One of the most dangerous hazards to an artist is the misfortune of having his artworld highjacked by another, more aggressive cultural citizen. This may sound funny to people outside this bubble of contemporary art, but it is a palpable hazard that one could actually be persuaded that art is something that exists outside them, somewhere else. In this unfortunate circumstance, the artist begins to chase a fleeting definition of art forever outside of their grasp. Without the ability to possess a personal vision, one is in danger of fulfilling someone else’s vision, inevitably always falling short. More importantly, one needs a vision that burns, a fierce conviction, a grapple that rivals the price of mortality itself. This points to a reality that the artworld must exist within the artist first and foremost. The artist must manifest an artworld, the artist must be in effect, the first audience. All other audiences must be secondary, tertiary, subsequent effects in ever expanding rings. The achievement of the widest rings of audience, the accolade of the world at large, has meaning only if the artist is the first member of the audience. Without this prime condition, art does not really exist, it will become a mere affectation, a cosmetic instrument for the ego, lost.
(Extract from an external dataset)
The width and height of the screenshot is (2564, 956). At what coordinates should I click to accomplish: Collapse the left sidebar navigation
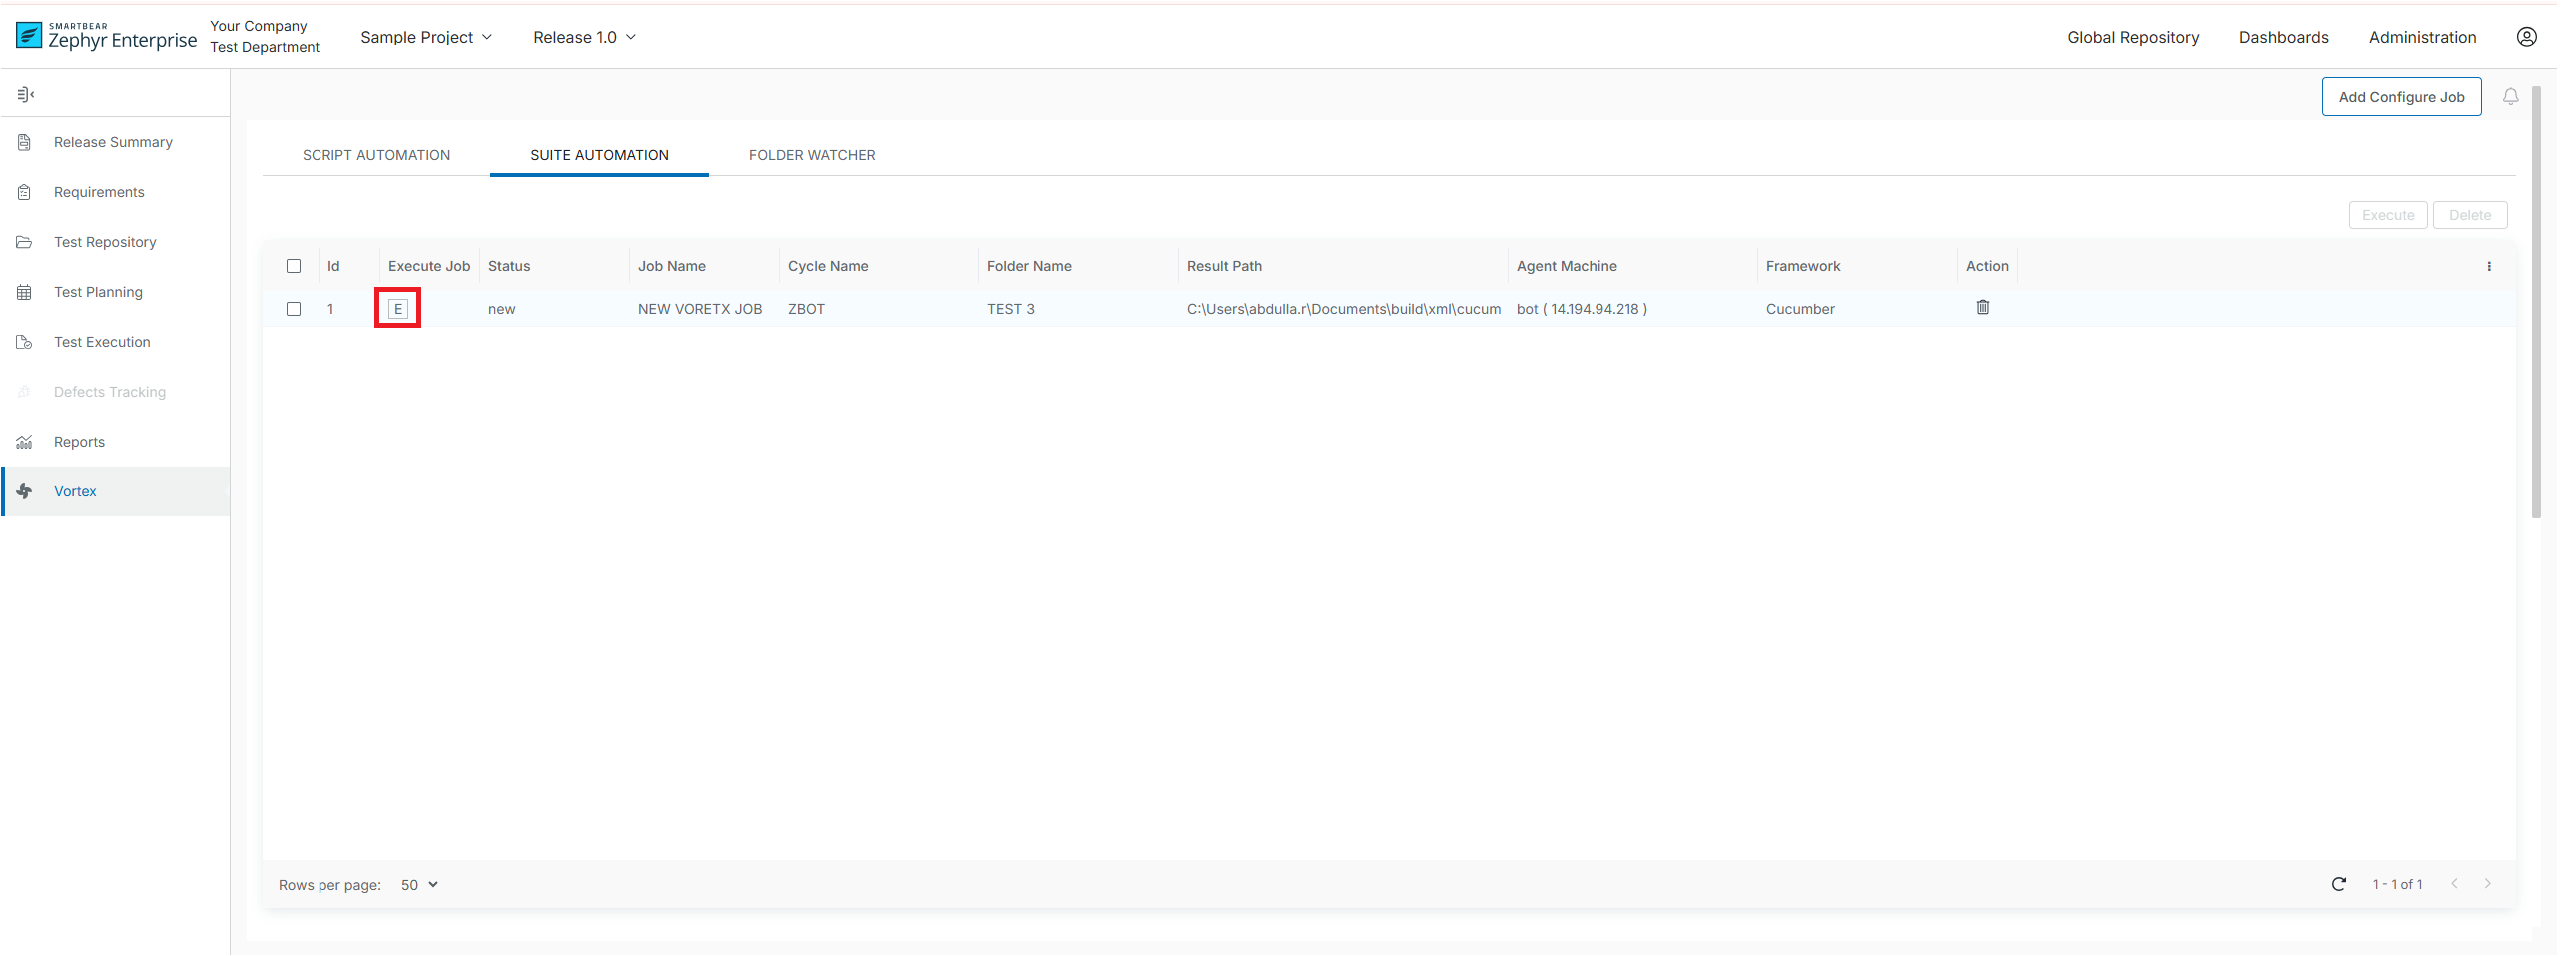pos(26,94)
Therefore, it could be said that this conceptual ideal of the artist does not exist in the mists of history as it does for sailors. I’m writing here of a specific ideal as an artist in our time, here in the West, in what exists in art museums, art schools and what is regarded as art dialog. The art dialog is a special qualifying term in the artworld. It is indicative of what is relevant, what separates it qualitatively from lesser art. This also distinguishes it from art from non Western cultures... for example, the decoration of a Dogon hut entrance. The conceptualization of the persona of the (Western) artist is unique and can be characterized by the Oedipal turn: the the constant questioning by each successive generation of the one previous to it. In short, it is the story line we heard in the darkened slide lecture rooms in art history class, or in the great books of art history. This art is defined by a fundamental condition of freedom. This is an art that does not exist in the “then”, but in the “now”.
Nor is this art ideal formed and sustained solely within the cocoon of the university as it does for architects. Here, I am pressing the edge of my argument, as the realm of the architect is not wholly separate from the contemporary artist. The line that separates architecture form art is design, the insistent context of the client, a perpetual out of the body experience that grounds the architect. No such tether leashes the artist to the world.
The ideal that I have been identifying here exists first and foremost within the heart and mind of the artist. As such, the ideal of art is more insistent for artists than it is for sailors and architects. It is a necessary and primal condition. This, a seamless fusion of the evanescent and concrete.